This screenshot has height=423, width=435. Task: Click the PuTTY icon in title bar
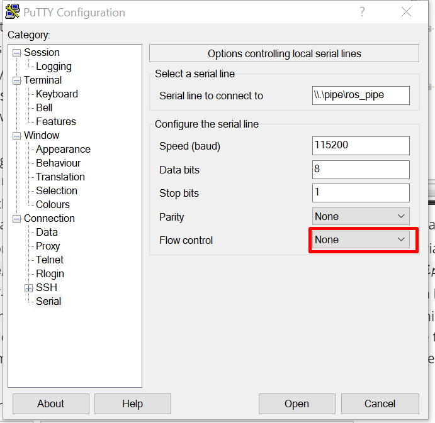(x=12, y=13)
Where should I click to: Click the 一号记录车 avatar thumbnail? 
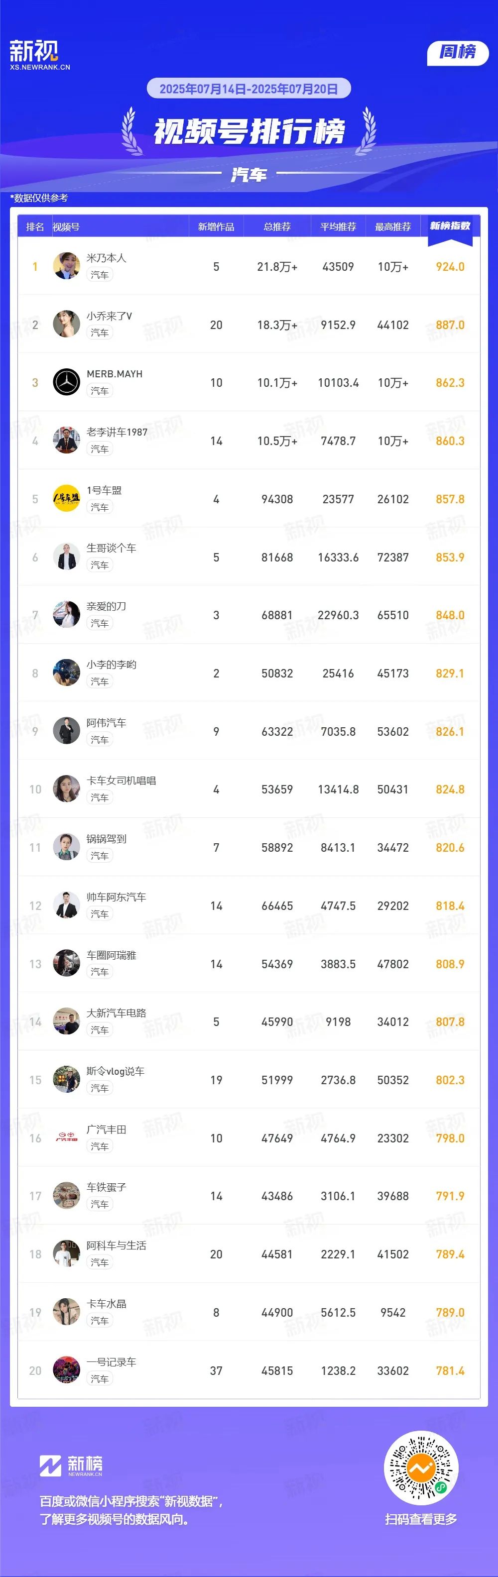point(66,1370)
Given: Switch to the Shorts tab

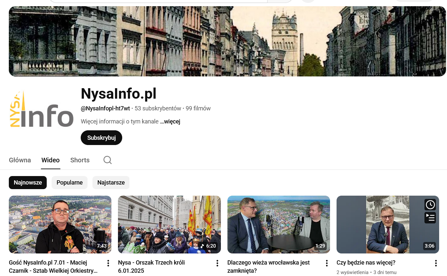Looking at the screenshot, I should tap(80, 160).
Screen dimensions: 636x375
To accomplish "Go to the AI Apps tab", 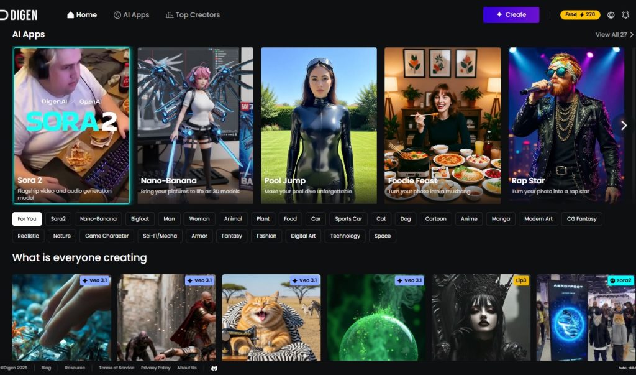I will point(132,15).
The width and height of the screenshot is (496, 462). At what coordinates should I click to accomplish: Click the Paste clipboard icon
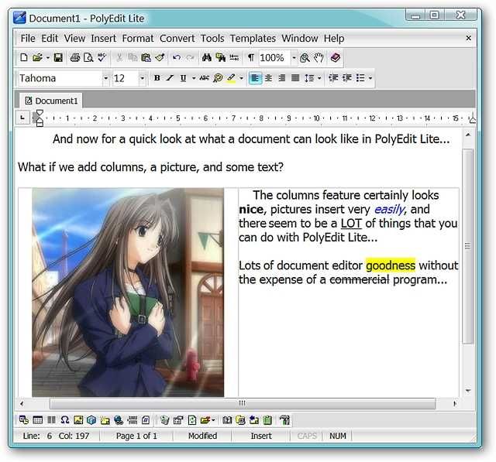146,58
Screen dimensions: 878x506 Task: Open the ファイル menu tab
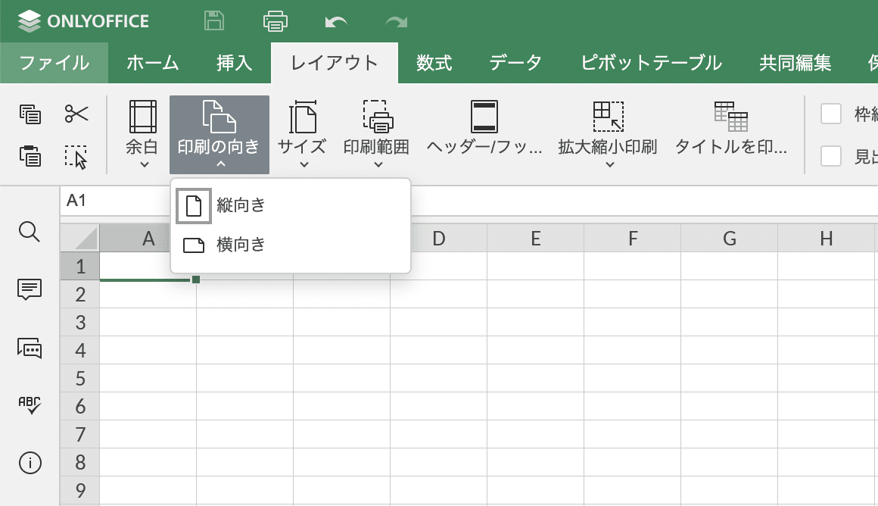tap(54, 63)
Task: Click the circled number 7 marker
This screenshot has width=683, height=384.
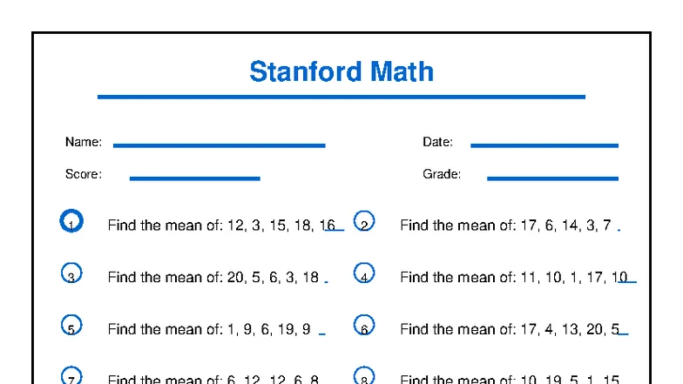Action: [72, 376]
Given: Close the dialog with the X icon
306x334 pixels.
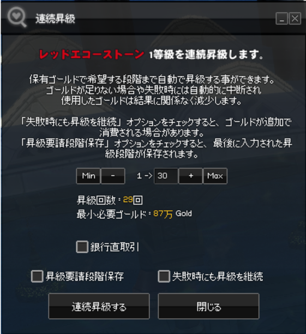Looking at the screenshot, I should point(295,19).
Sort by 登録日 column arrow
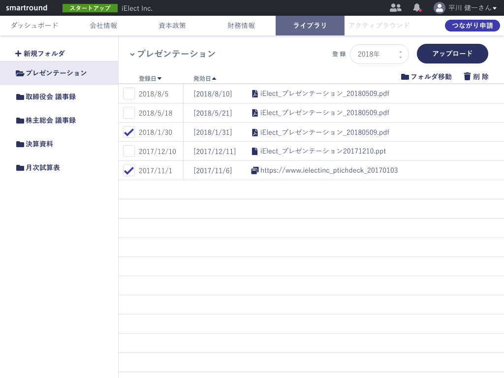 click(159, 79)
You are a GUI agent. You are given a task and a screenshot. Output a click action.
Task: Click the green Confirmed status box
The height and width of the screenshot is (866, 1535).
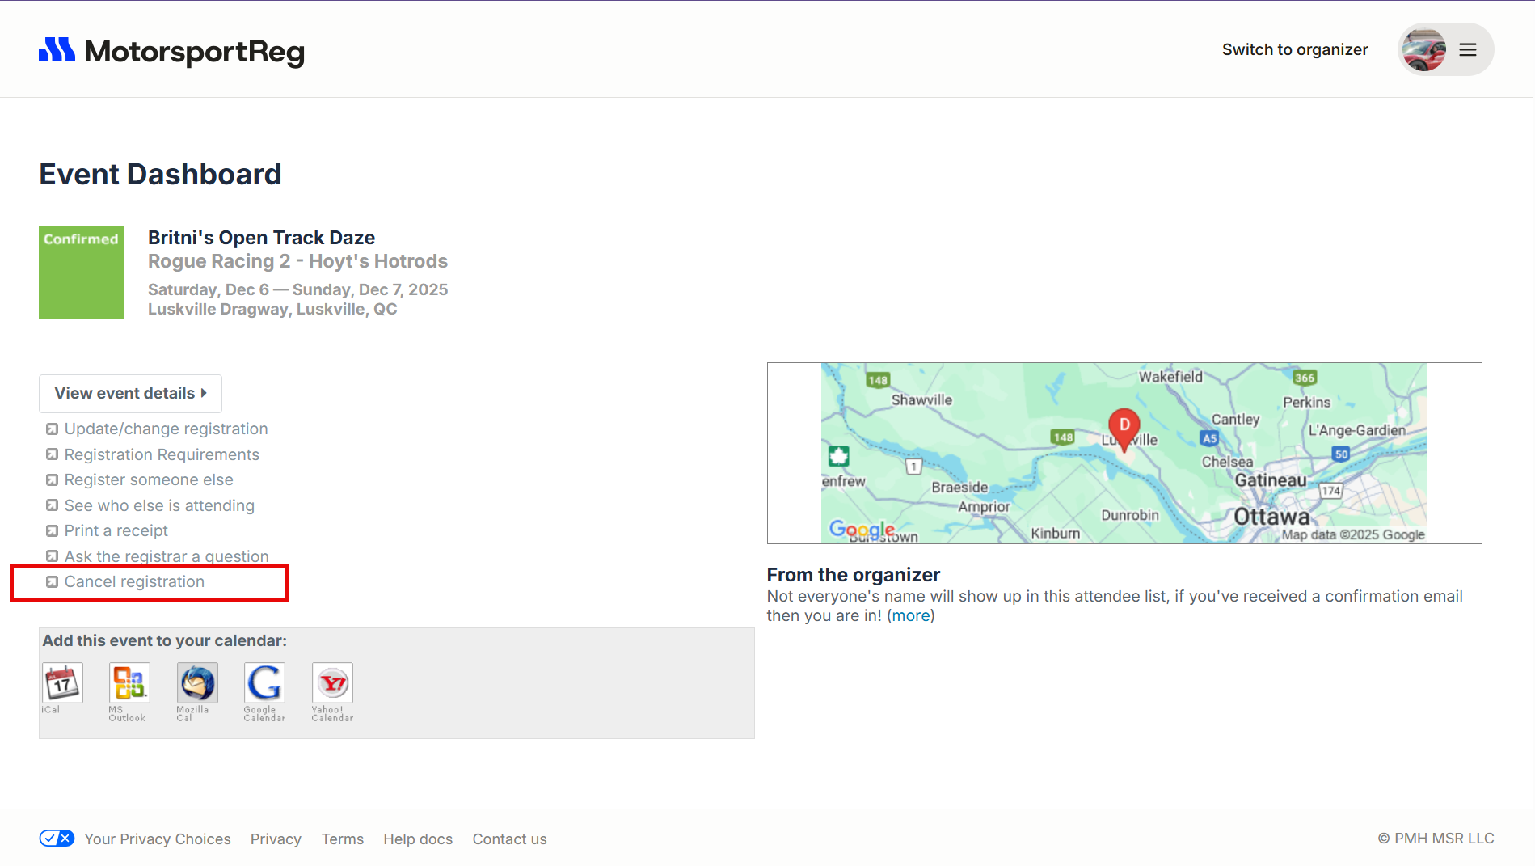[x=81, y=272]
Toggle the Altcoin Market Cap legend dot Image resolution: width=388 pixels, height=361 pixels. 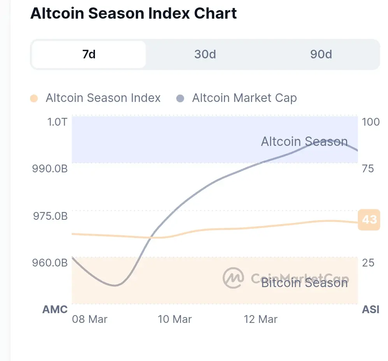click(x=180, y=98)
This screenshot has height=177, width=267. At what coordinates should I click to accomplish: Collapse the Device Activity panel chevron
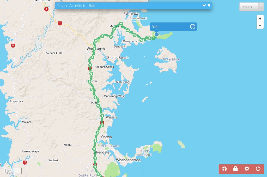coord(204,5)
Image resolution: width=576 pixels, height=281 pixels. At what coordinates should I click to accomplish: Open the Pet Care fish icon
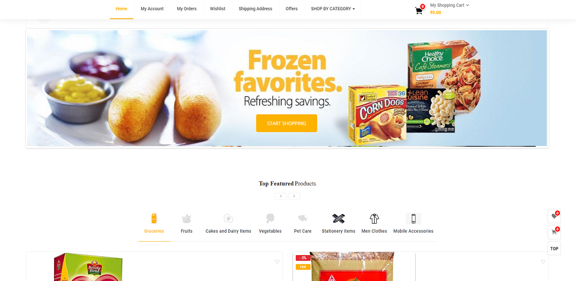coord(303,218)
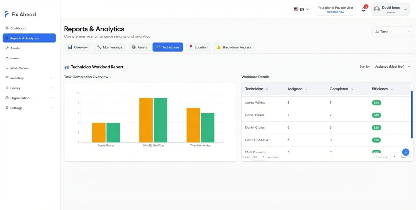This screenshot has height=210, width=416.
Task: Click the Assets wrench icon in sidebar
Action: [x=7, y=48]
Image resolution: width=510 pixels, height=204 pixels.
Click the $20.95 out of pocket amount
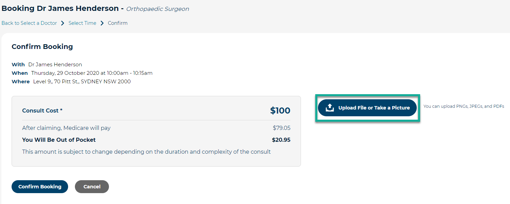(281, 140)
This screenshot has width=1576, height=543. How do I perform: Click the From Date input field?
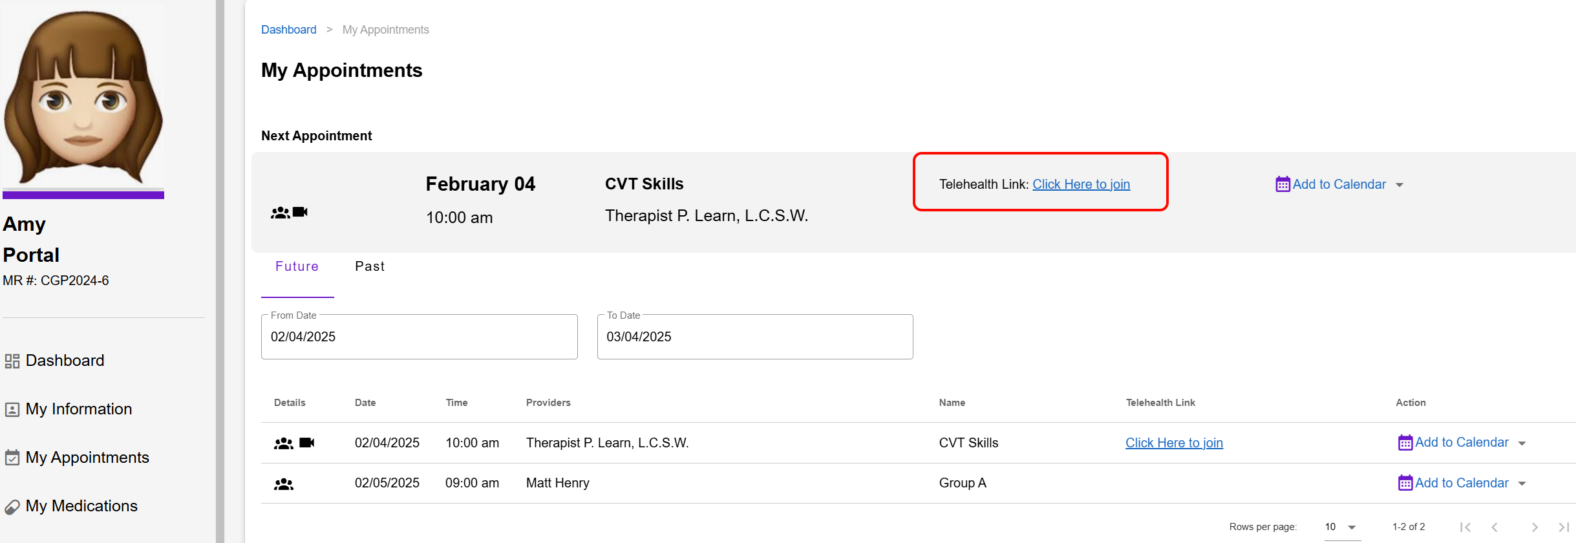click(x=419, y=337)
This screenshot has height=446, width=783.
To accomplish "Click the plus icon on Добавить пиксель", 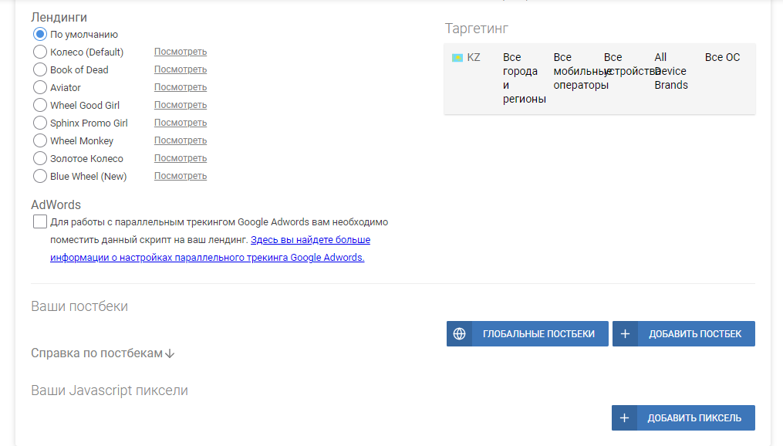I will tap(625, 418).
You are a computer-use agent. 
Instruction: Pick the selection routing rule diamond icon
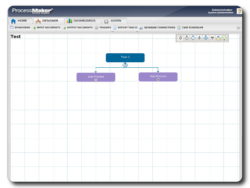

What is being asked
From the entries, report every line in which the string "agent" occurs.

Result of the task
You are a GUI agent. You are given a task and a screenshot. Output a click action.
You are a computer-use agent. 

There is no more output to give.